──────── FRAGMENTO DE ORIGEN ────────
América tiene tal fuerza telúrica, -esa energía que emana pura y simplemente de la tierra-, que más de uno ha reconocido ver en ese continente a nuestro más atávico guardián espiritual. La fuente de nuestra sabiduría. Esto, siempre y cuando uno sea capaz de ver que el paraíso no está en los cielos, por supuesto, sino al revés, bajo nuestros pies. Por la carretera que nos lleva de Ciudad de Guatemala al lago de Atitlán, el paisaje nos ofrece una espectacular revelación de ese supuesto. América es poderosa, pero el puente central que une el norte con el sur, cobija la mayor densidad de vida y magia que uno pueda imaginar. No en vano los mayas construyeron en esta estrecha franja la civilización más portentosa de las Américas.
Cuando Europa languidecía en la Alta Edad Media, los mayas alcanzaron en las cerradas selvas tropicales de América Central el cénit de su expresión y de su cultura. Con más ciudades que el Antiguo Egipto -¿quién no se asombra ante la arquitectura de Palenque, Copán, o Tikal?-, y con un poder de duración sólo equiparable al Imperio Romano, los mayas llevaron al paroxismo su saber.
────────
> _EJERCICIOS PROPUESTOS_
1 – Cita textualmente el pasaje del fragmento sobre los mayas que va desde «Cuando Europa languidecía» hasta «paroxismo su saber.», ambos incluidos.
2 – Responde con datos del fragmento sobre los mayas:
(a) ¿Qué dos lugares une la carretera que se menciona?
(b) ¿En qué época se encontraba Europa cuando los mayas alcanzaron su cénit?
(c) ¿Con qué imperio se compara el poder de duración de los mayas?
3 – Prosigue el fragmento sobre los mayas a partir de su última oración.
──────── DATOS REGISTRADOS ────────
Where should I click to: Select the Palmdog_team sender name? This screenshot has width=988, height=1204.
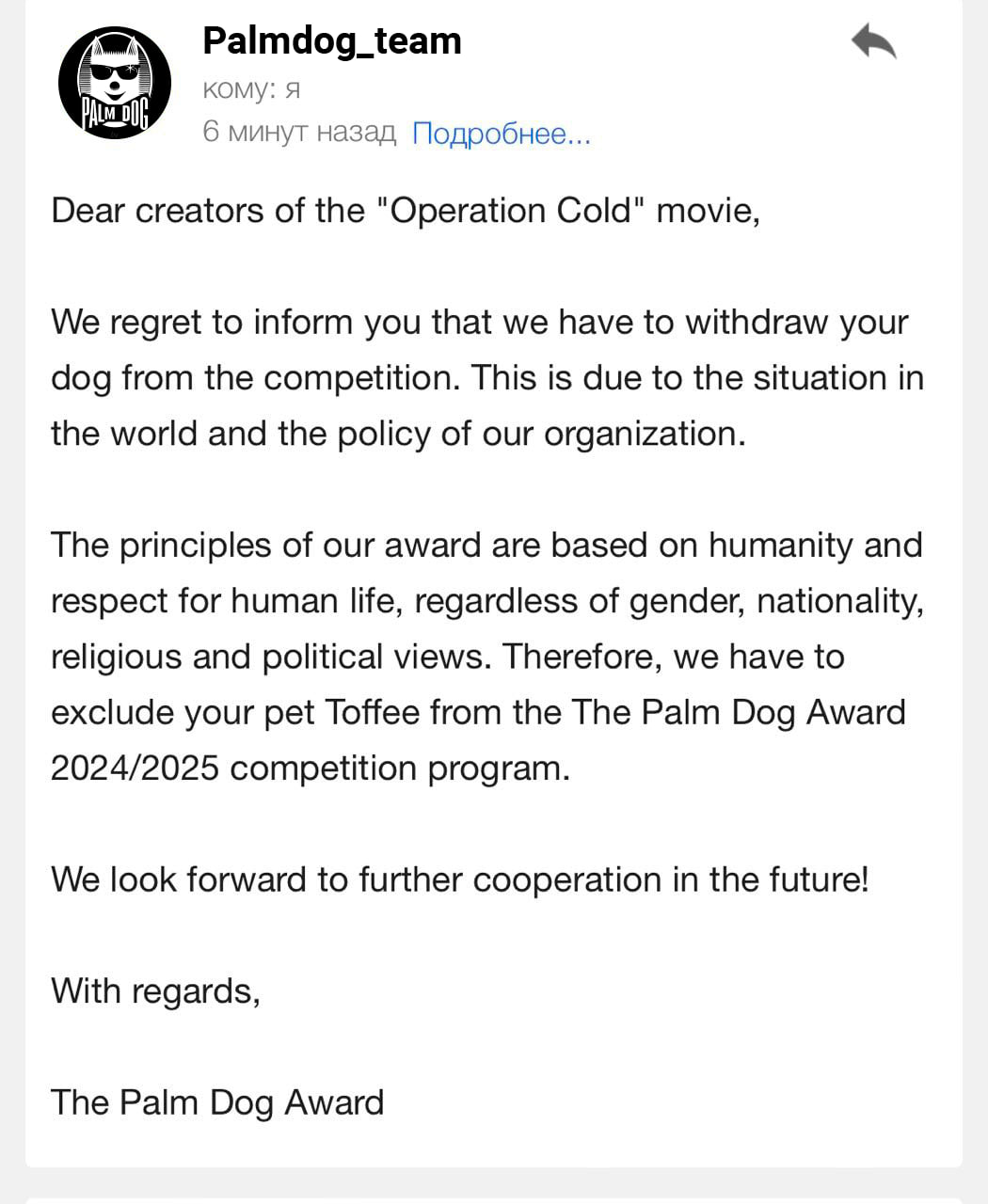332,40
────────
──────── DATOS REGISTRADOS ────────
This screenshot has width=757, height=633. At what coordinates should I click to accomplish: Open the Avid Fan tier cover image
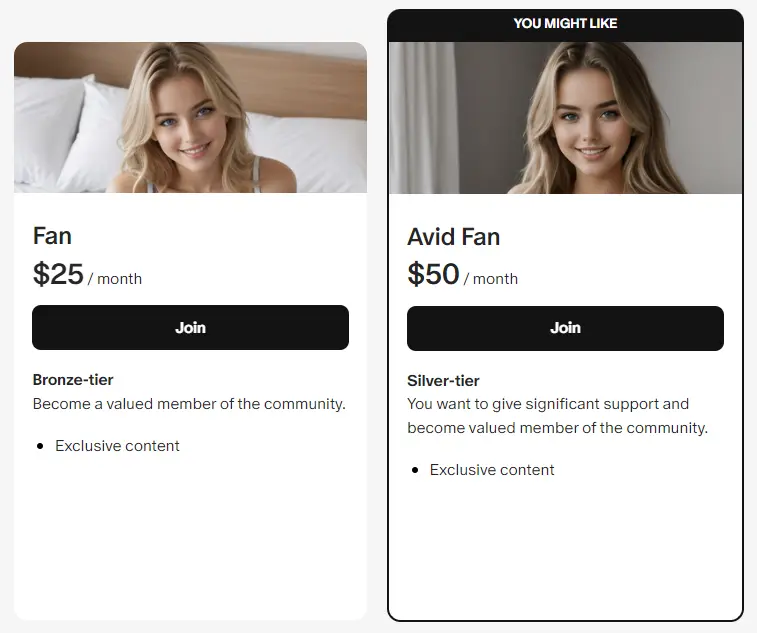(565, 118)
────────
──────── DATOS REGISTRADOS ────────
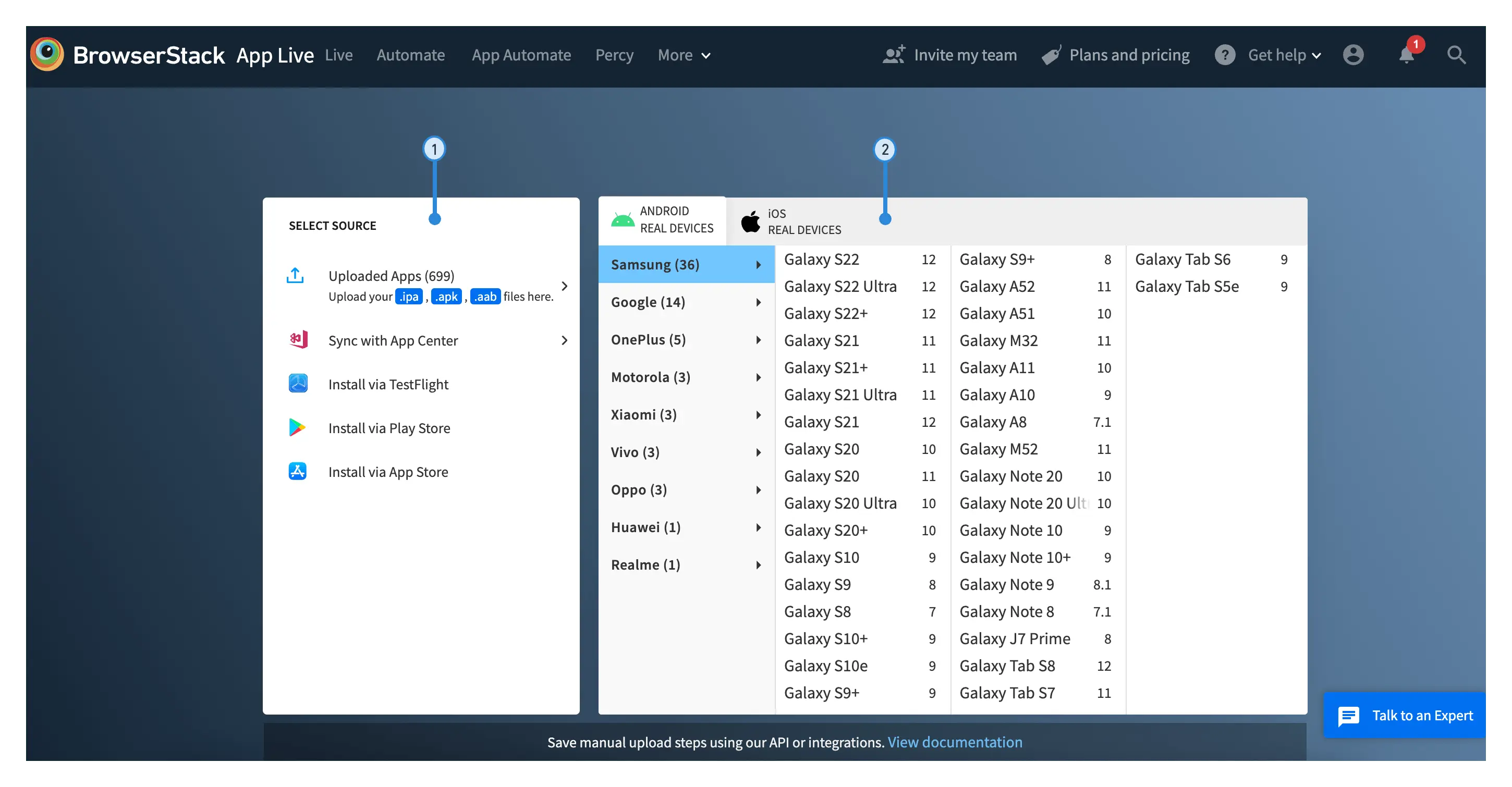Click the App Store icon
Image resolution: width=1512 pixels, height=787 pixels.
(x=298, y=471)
────────
> _RESPUESTAS POR EJERCICIO_
1 –
Cuando Europa languidecía en la Alta Edad Media, los mayas alcanzaron en las cerradas selvas tropicales de América Central el cénit de su expresión y de su cultura. Con más ciudades que el Antiguo Egipto -¿quién no se asombra ante la arquitectura de Palenque, Copán, o Tikal?-, y con un poder de duración sólo equiparable al Imperio Romano, los mayas llevaron al paroxismo su saber.

2 –
(a) Ciudad de Guatemala y el lago de Atitlán.
(b) En la Alta Edad Media.
(c) Con el Imperio Romano.

3 –
Lo cierto es que ellos crearon el sistema de escritura más complejo y refinado de toda América. Vivieron según un calendario solar casi exacto al nuestro, que les permitió no sólo escribir la historia, sino también predecir el futuro. También desarrollaron el concepto del cero en matemáticas y predecían los eclipses del Sol y de la Luna y calcularon el movimiento de Venus con un error de tan sólo catorce segundos al año.
El europeo que viaja hacia Atitlán, también languidece, pero de temor ante lo evidente. El relieve del altiplano guatemalteco es un cuadro onírico de volcanes, bosque tropical, retazos de milpas (campos de maíz), y pueblecitos adormecidos. Aquí no hay piedras del sentir maya, y la verdad es que no hay que buscarlas para verlo. Sabes que está en todas partes. En la sombra del árbol de la ceiba, en el lorito de jade, en el niño caperuzo que viaja a espaldas de su madre.
DIOSES BENÉVOLOS
Nos hemos entretenido en el mercado de Sololá, y ahora que atardece y un ángel se esconde detrás de una nube, nadie podía esperarse lo que nos sorprende tan de repente. Mis compañeros de viaje gritan y exclaman. Entre dos curvas cerradas se ha abierto, como un abanico invertido, el gran lago de Atitlán.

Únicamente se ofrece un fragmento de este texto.